Segundo o orientador da dissertação e professor da UFMT, Romildo
Ramos, isso é perfeitamente realizável. Só falta o investimento do
setor público ou privado para alavancar o processo.
Izabela
conta que o processo é bastante confiável. A enzima usada [acetilcolinesterase]
é bem específica. Isso significa que coisas como sujeira e outros elementos não
vão alterar o resultado. Além disso, os pesquisadores fizeram mais de 50 testes
e conseguiram o mesmo resultado em diferentes laboratórios na UFMT e USP-SC.
Eles ainda contam que bastam novas baterias de testes e calibrações para que
outros tipos de agrotóxicos possam ser também identificados.
Reconhecimento
Sábados,
domingos, feriados. O expediente começa cedo e não tem hora para acabar. A
marmita é o que salva nos 30 minutos de almoço. As aulas na escola pública
ajudam a sustentar a pesquisa, que sofre com o financiamento ralo. Para alguns,
o relato de Izabela e Romildo podem ser bem chocantes. A gestação dessa
tecnologia foi de 20 meses, e repleta de duras penas. Mas valeu.

● ● ● ● ● ● ●

> [Instruções de trabalho]
**a)** Repita, sem mudar nada, o trecho do texto sobre a pesquisa que vai de "Reconhecimento" até "penas. Mas valeu.", incluindo essas palavras.
**b)** Responda com base no texto sobre a pesquisa:
(i) Quantos testes os pesquisadores fizeram?
(ii) Quanto tempo dura o almoço?
(iii) Quantos meses levou a gestação da tecnologia?
**c)** Retome o texto sobre a pesquisa e escreva a continuação a partir da última frase dele.
O material não é necessário para fazer as tarefas.

(Entradas do conjunto de dados)
● ● ● ● ● ● ●

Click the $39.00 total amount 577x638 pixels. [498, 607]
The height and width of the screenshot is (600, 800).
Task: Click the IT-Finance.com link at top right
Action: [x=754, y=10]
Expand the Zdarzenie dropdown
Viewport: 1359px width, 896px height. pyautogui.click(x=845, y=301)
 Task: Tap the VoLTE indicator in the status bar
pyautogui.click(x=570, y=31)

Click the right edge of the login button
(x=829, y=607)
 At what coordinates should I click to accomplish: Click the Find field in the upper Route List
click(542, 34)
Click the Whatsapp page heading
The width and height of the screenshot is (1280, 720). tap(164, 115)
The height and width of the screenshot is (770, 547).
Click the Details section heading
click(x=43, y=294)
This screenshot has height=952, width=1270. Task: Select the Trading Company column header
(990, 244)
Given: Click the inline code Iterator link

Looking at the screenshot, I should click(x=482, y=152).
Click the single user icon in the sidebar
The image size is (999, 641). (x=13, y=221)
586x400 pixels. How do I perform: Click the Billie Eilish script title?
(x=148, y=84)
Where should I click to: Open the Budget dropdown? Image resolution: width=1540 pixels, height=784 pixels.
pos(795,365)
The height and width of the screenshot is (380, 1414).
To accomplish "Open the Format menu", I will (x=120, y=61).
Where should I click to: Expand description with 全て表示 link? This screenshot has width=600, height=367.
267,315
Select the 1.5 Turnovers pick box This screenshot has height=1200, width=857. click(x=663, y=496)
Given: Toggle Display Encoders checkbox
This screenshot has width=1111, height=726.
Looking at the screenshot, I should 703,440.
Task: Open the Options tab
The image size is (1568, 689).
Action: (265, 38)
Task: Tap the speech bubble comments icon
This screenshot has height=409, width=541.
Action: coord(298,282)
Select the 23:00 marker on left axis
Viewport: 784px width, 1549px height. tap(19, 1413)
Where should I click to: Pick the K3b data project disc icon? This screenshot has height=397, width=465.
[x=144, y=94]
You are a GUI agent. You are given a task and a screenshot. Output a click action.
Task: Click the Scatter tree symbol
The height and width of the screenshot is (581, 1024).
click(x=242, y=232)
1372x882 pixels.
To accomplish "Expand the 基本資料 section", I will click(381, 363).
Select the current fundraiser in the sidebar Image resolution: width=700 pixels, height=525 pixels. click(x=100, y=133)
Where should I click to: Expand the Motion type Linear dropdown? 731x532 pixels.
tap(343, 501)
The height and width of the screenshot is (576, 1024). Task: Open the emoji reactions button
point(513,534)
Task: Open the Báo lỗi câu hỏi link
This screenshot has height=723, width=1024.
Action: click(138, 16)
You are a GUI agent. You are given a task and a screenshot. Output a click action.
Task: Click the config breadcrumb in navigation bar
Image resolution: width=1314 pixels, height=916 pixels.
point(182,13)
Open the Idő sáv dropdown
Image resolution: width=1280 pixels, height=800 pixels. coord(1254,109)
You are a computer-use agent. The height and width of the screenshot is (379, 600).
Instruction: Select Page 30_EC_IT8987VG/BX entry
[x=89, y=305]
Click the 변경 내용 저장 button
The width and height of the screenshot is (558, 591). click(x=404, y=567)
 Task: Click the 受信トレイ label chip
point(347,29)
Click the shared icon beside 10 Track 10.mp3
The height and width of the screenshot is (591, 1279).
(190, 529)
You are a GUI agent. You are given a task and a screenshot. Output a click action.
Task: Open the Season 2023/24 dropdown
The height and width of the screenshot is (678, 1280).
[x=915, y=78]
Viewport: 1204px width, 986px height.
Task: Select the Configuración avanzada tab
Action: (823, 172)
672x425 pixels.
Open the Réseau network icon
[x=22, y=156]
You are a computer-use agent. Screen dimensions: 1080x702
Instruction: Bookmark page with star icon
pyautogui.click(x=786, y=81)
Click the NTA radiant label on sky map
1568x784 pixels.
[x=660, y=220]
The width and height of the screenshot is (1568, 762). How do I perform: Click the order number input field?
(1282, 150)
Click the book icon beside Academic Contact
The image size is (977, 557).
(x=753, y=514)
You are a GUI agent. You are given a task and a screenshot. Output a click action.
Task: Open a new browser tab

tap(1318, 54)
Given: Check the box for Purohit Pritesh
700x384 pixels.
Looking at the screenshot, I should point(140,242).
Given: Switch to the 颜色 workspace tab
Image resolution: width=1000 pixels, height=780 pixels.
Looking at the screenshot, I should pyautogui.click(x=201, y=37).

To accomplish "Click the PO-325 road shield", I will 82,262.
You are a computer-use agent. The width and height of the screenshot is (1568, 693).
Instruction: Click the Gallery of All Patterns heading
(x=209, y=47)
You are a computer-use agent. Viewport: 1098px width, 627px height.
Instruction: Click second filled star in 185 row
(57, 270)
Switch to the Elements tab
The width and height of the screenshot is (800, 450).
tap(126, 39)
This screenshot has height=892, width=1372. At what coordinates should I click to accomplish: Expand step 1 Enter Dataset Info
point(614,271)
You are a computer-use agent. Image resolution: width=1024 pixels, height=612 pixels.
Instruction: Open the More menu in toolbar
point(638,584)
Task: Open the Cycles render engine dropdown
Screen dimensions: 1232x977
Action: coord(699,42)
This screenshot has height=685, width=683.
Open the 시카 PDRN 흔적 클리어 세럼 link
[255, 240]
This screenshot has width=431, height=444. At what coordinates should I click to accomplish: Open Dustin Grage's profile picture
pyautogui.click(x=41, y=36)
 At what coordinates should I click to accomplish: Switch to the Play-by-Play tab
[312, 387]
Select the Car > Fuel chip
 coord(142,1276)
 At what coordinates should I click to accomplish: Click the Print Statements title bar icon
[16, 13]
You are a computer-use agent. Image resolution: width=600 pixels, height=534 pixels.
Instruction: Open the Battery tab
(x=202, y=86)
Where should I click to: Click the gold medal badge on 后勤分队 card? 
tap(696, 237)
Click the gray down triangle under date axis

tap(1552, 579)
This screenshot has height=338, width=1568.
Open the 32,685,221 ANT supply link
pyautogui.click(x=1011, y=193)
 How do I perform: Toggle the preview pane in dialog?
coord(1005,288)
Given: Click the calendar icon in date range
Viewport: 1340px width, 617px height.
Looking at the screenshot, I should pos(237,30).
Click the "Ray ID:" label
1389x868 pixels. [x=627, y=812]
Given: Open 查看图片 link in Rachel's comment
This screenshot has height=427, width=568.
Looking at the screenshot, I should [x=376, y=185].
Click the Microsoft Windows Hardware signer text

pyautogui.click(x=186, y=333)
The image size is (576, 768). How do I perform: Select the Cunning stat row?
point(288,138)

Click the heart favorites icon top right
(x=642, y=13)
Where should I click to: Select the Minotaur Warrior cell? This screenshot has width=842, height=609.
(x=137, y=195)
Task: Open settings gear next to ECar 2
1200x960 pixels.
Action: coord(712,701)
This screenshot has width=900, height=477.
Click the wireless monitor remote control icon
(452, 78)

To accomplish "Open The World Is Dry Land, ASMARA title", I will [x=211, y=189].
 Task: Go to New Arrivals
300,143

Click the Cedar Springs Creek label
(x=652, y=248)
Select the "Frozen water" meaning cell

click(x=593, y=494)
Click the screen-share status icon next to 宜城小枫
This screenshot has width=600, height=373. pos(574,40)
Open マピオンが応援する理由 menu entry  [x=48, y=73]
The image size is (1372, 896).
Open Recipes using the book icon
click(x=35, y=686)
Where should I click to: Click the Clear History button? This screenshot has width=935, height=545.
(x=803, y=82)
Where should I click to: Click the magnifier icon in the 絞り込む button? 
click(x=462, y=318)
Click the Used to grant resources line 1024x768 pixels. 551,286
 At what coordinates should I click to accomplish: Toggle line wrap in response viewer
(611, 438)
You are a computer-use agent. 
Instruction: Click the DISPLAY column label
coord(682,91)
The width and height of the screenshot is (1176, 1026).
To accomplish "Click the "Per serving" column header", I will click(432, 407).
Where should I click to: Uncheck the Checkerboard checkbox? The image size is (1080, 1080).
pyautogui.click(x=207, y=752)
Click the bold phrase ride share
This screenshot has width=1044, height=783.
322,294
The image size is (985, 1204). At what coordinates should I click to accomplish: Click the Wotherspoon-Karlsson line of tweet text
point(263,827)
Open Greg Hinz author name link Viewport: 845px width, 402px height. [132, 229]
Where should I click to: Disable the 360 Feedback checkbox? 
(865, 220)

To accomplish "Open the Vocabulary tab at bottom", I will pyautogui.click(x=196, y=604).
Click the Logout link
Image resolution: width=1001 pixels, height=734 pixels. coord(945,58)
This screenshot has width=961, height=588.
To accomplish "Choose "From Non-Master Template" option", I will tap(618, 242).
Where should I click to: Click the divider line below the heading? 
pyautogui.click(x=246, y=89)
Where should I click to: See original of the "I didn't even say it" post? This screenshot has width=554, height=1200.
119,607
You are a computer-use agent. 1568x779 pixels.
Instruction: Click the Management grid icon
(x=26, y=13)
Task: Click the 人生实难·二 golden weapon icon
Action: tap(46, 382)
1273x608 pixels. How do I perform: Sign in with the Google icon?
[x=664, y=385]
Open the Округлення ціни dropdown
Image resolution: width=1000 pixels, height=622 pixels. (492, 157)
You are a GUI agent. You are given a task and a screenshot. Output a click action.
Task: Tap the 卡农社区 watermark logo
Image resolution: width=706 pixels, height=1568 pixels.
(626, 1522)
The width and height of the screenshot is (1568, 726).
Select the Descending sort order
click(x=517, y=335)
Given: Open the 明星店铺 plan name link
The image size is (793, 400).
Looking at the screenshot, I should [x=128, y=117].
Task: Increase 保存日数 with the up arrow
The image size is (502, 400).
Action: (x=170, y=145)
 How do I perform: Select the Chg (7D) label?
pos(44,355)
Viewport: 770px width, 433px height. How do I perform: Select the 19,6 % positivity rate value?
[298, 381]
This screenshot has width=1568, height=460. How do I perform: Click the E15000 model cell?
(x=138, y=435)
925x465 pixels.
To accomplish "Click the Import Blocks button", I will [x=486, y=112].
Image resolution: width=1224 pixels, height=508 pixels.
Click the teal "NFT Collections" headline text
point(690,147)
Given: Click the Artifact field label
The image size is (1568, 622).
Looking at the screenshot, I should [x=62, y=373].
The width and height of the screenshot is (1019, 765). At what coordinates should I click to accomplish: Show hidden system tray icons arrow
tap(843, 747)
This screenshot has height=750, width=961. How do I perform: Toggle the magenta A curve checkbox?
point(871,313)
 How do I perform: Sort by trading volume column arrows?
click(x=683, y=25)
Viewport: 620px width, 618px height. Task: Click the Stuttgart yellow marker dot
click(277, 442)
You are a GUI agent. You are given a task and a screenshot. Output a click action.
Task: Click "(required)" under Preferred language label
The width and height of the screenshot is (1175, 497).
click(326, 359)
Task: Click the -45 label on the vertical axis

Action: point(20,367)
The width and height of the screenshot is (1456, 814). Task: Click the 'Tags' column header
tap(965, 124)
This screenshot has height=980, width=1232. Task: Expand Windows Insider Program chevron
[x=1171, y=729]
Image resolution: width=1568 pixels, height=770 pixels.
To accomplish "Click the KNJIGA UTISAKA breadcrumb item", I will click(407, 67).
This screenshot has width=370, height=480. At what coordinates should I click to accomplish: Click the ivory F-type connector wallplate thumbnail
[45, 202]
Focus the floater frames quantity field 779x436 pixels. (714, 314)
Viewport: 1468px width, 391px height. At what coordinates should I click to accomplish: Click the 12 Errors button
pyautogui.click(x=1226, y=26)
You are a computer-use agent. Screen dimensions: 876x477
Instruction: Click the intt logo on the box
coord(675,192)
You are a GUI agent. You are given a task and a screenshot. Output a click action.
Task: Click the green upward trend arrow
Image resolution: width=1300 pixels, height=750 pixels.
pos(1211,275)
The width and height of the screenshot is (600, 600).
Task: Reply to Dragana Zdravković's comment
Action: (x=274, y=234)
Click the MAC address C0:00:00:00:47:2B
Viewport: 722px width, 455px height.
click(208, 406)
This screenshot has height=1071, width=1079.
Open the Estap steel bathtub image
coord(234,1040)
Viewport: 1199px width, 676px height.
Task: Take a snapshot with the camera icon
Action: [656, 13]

● ● ● ● ● ● ●

> [Respostas por tarefa]
**a)**
Reconhecimento
Sábados,
domingos, feriados. O expediente começa cedo e não tem hora para acabar. A
marmita é o que salva nos 30 minutos de almoço. As aulas na escola pública
ajudam a sustentar a pesquisa, que sofre com o financiamento ralo. Para alguns,
o relato de Izabela e Romildo podem ser bem chocantes. A gestação dessa
tecnologia foi de 20 meses, e repleta de duras penas. Mas valeu.

**b)**
(i) Mais de 50.
(ii) 30 minutos.
(iii) 20 meses.

**c)**
A
pesquisa de Gutierrez e seu biossensor já carregam alguns títulos invejáveis. A
tecnologia ainda é a única patente da UFMT, mas deve ganhar companhia logo,
segundo o Escritório de Inovação Tecnológica [EIT] da
universidade. É também o único mestrado de Física da universidade a publicar
dois artigos em revistas internacionais. Mostras da importância deste trabalho
são os convites de um grande laboratório francês e de uma pesquisadora
espanhola para trabalhos em parceria.
O aparelho de medição ainda precisa ser
compactado (Foto: Bruna Maciel/Voluntária Fapemat Ciência).
A
tecnologia ainda não foi testada para poder ser comercializada no Brasil, mas o
registro já garante que, quando ela for explorada, o dinheiro dos direitos vai
ser dividido entre as instituições e pesquisadores que participaram do
trabalho.
A tecnologia permite precisão nos dados
obtidos (Foto: Bruna Maciel/Voluntária Fapemat Ciência).
Para o
professor Romildo, a criação de produtos é fundamental para a universidade. “É
nisso que deviam investir. A UFMT subiu no ranking com ajuda da patente [leia mais]. Já pensou uma indústria dessas aqui
em Mato Grosso? Nós não podemos ficar dependendo só do agronegócio. E isso traz
visibilidade para cá. E melhora a qualidade de vida de todo mundo”.
A imagem
do inventor gênio, que tem a ideia e constrói tudo sozinho, não se encaixa
muito bem na realidade. Izabela é matemática. Seu orientador é físico. Seus
parceiros na pesquisa incluem médicos, químicos e biólogos. E “cada um teve um
papel importante no trabalho, não dá para fazer tudo sozinha”, conta Gutierrez.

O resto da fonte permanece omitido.